M. Elumelu a tenu à effectuer le déplacement jusqu’à Dakar pour remercier son Excellence Macky Sall pour sa participation lors du 5ème Forum de l’entreprenariat de la Fondation éponyme.

M. Elumelu est revenu sur le partenariat entre l’Etat du Sénégal via la DER et sa Fondation. Ce partenariat portant sur le financement à hauteur de 1 million de dollars soit environ 500 millions de francs CFA de la phase d’expansion de 200 jeunes lauréats sénégalais suite à leur accompagnement en subvention/formation par la Fondation est un levier important de la transformation structurelle

Le Président du Groupe UBA a aussi exprimé son positivisme dans la dynamique de développement que l’Afrique a pris au travers de l’entreprenariat privé.
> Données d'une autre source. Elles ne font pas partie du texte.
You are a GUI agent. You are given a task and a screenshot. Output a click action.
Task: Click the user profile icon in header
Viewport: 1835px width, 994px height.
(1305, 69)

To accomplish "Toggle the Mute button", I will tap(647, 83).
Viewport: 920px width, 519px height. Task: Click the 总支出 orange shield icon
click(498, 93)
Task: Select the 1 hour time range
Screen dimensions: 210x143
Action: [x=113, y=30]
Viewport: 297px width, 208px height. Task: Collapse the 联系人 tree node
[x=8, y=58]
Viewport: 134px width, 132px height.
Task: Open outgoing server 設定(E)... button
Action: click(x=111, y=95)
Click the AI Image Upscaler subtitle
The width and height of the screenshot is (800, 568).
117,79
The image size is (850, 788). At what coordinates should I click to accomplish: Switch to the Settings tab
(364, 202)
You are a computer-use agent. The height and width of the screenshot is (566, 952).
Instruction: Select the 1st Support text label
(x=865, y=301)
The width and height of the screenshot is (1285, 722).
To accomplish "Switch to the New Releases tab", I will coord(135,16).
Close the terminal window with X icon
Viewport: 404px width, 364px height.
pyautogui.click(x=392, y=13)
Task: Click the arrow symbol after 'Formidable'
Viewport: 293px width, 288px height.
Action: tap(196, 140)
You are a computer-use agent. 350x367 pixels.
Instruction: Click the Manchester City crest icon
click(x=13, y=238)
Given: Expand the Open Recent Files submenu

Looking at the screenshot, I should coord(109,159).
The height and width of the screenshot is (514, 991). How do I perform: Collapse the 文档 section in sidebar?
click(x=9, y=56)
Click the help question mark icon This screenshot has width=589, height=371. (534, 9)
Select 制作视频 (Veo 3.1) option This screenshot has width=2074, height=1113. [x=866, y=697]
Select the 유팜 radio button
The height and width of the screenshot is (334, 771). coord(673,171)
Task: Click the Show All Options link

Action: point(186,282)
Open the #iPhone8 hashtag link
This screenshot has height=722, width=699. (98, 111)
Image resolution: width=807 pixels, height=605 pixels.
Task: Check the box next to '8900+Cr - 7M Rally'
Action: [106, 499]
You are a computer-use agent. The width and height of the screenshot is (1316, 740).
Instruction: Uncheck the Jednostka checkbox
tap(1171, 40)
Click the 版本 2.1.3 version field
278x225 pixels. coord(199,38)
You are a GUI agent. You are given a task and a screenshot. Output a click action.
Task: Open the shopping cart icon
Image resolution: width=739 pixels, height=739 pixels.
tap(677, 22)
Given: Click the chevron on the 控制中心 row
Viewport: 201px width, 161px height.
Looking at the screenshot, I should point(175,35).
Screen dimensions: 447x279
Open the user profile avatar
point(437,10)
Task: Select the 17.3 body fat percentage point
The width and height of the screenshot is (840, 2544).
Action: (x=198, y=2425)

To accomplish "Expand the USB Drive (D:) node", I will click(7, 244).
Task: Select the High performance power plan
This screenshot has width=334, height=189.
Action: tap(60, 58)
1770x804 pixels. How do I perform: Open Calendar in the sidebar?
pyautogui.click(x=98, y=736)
Selon lui, la mise en œuvre de l’Africapitalisme donnera une impulsion à l’économie des pays Africains tant par l’encadrement des PME que par la mise en place des solutions aux problèmes par des entrepreneurs locaux.

Par ailleurs, les discussions ont aussi porté sur les ambitions de la banque au Sénégal et son engagement dans l’économie sénégalaise. Rappelons que la banque présente depuis une décennie propose des produits et services d’excellente qualité et aux meilleurs prix en mettant à la disposition de sa clientèle une équipe expérimentée, dévouée, intègre et prête pour assurer le meilleur service au client. Aujourd’hui, UBA Sénégal a su se faire une place remarquable sur le marché Sénégalais.

En marge de cette visite, Tony Elumelu s’est entretenu avec le dernier né du paysage médiatique sénégalais, ITV, la première télévision digitale, entretien autour duquel, il s’est étendu sur ses ambitions pour l’Afrique et sa vision : des investissements viables pour contribuer à la croissance du continent dans tous les secteurs.

A propos de United Bank For Africa

United Bank for Africa est l’une des principales banques africaines avec des opérations dans 20 pays africains et une présence dans les centres financiers mondiaux : New York, Londres et Paris. La vision du Groupe UBA est celle d’être l’institution incontestée de services financiers en Afrique, un modèle pour les entreprises africaines en créant une valeur supérieure pour toutes ses parties prenantes, en respectant les normes professionnelles et éthiques les plus élevées et en construisant une institution pérenne.